In China Uighurs Face Ban on Fasting, Mass Arrest
China has imprisoned around two dozen Uighur Muslim leaders , including “ wild imams” who allegedly preach illegally in the Muslim majority region of Xinjiang for “ illegal religious activities”.
The 22 suspects were sentenced to prison terms ranging from five to 16 years at a mass public sentencing in Xinjiang on Monday, the state-controlled China News Service reported. Along with mosque imams, other Muslim leaders who engaged in religious activities after being sacked were sentenced to prison.
It added that others were accused of inciting ethnic hatred, using superstition to destroy the law, and picking quarrels and provoking trouble. Though the Chinese media article did not indicate the ethnicity of the defendants, a vast majority of previous terrorism convictions have involved Uighurs, the largely Muslim and Turkic-speaking people who are more than 90 percent of the city’s population.

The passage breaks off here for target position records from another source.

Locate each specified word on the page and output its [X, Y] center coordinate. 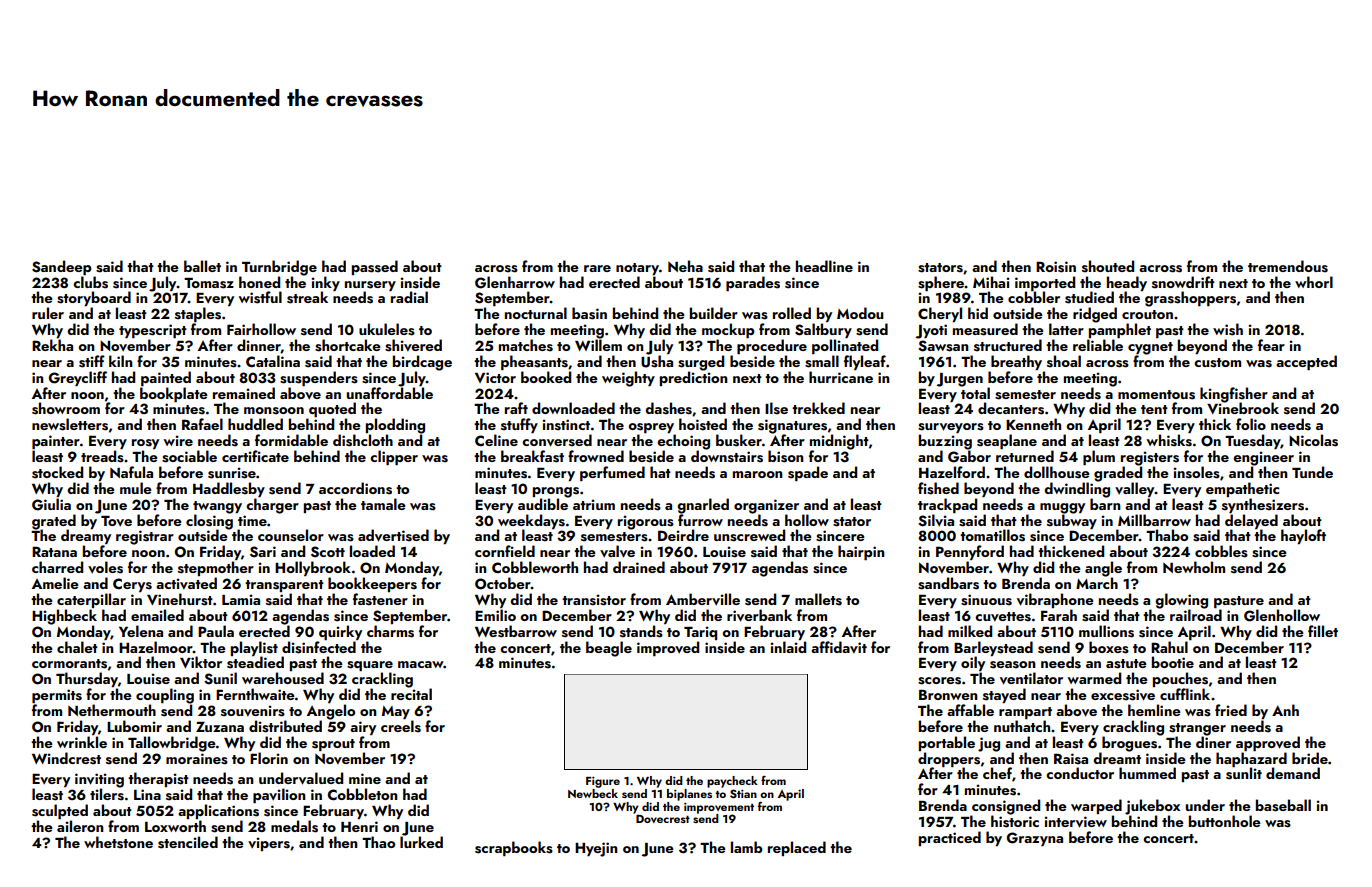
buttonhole [1225, 821]
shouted [1108, 266]
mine [365, 778]
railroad [1196, 615]
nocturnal [536, 313]
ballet [202, 266]
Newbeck [593, 793]
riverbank [759, 615]
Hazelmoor [156, 647]
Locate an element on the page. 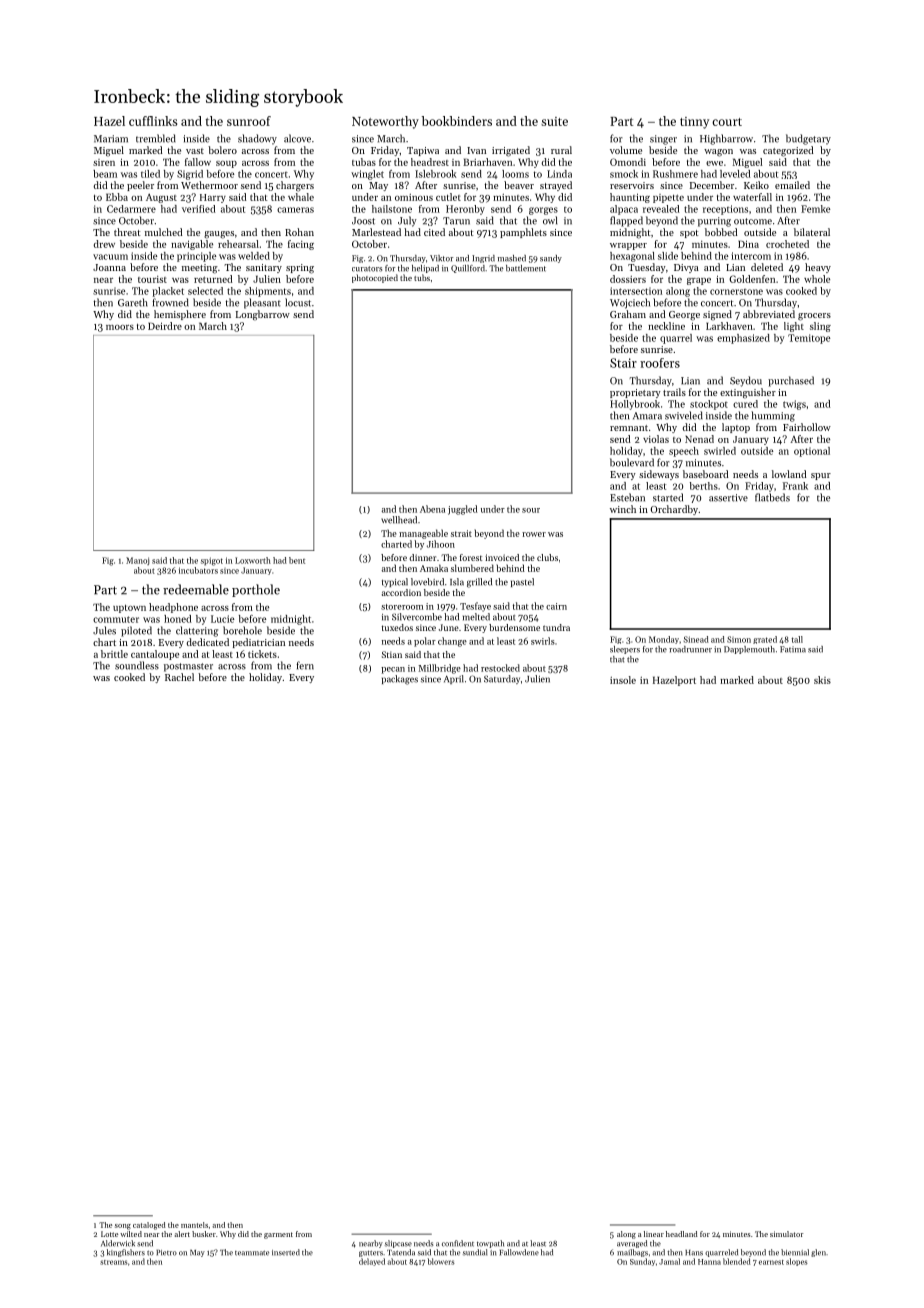 The width and height of the document is (924, 1308). skis is located at coordinates (822, 680).
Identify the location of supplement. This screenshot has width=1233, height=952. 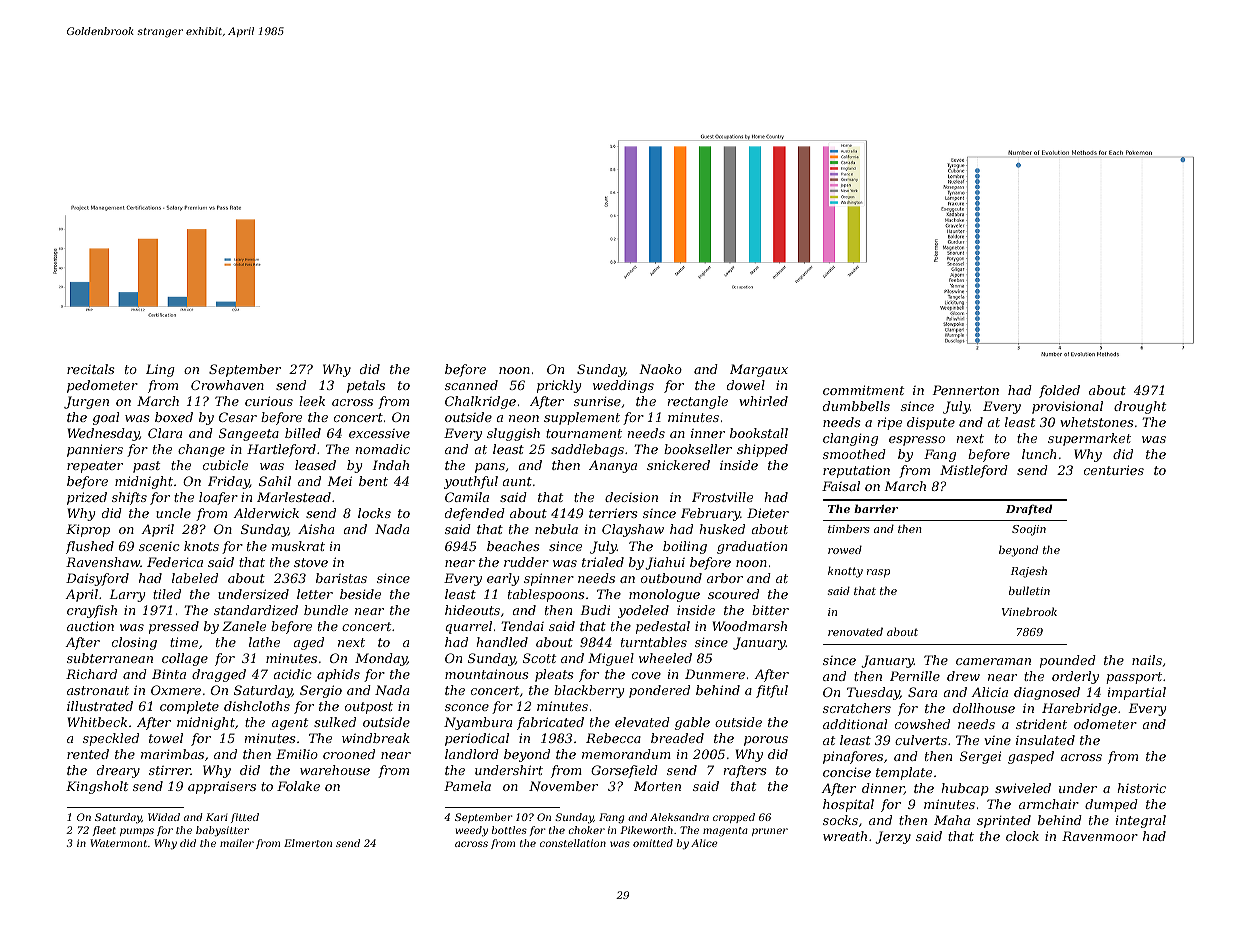
(582, 418).
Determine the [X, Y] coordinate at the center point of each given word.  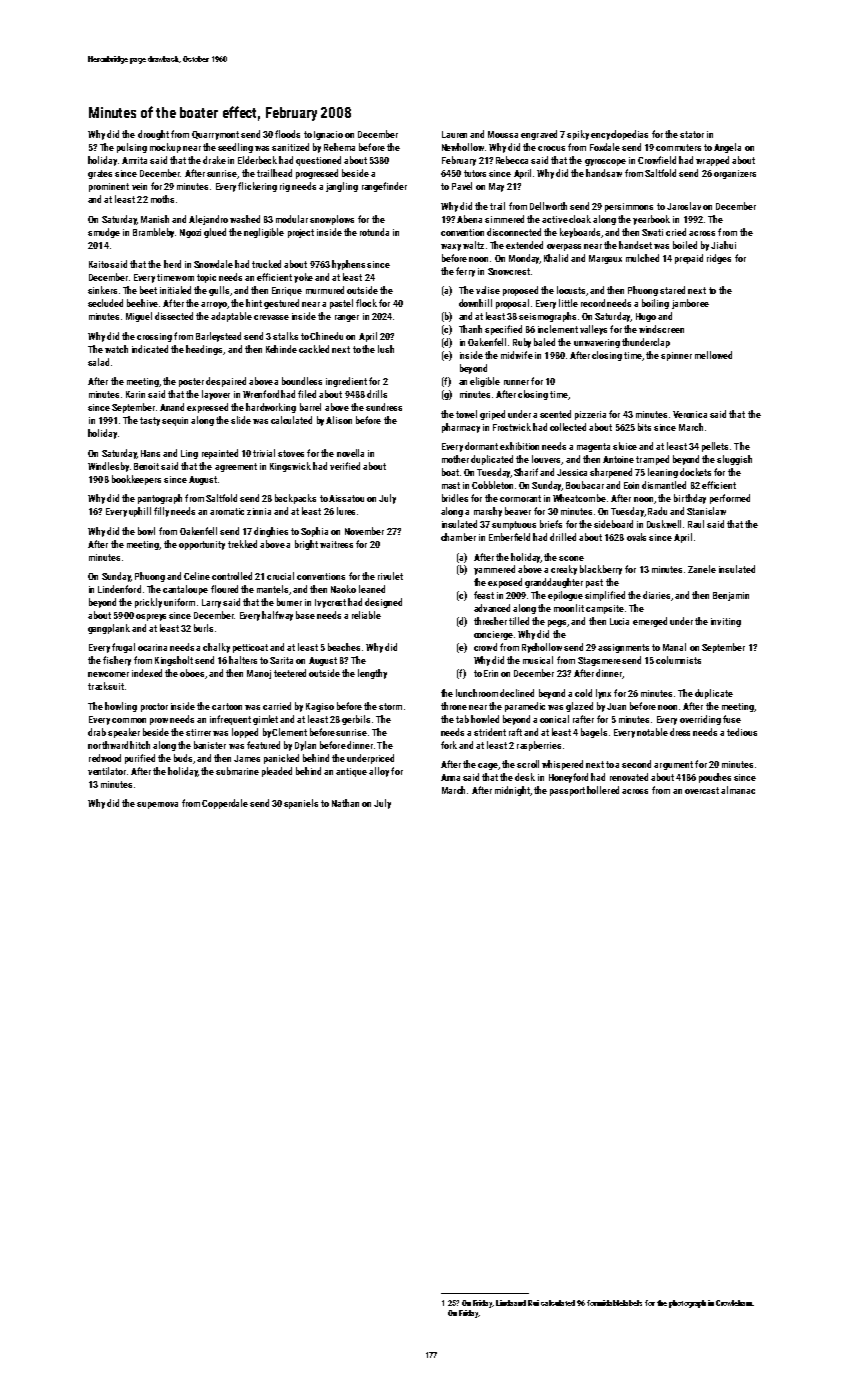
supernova [157, 805]
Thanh [470, 329]
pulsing [132, 148]
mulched [642, 258]
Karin [135, 394]
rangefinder [384, 187]
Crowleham [734, 1303]
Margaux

In recent years, mass public sentencing has become common in Xinjinang. The state television often shows them taking place in packed outdoor auditoriums. Human rights groups have said that during mass trials and sentencing the accused have been denied the right to defend them. Recently, a court has jailed for life the country’s most prominent advocate for Uighur rights in a case that provoked an outcry among the rights groups. Muslims accuse the government of settling millions of ethnic Han in their territory with the ultimate goal of obliterating its identity and culture.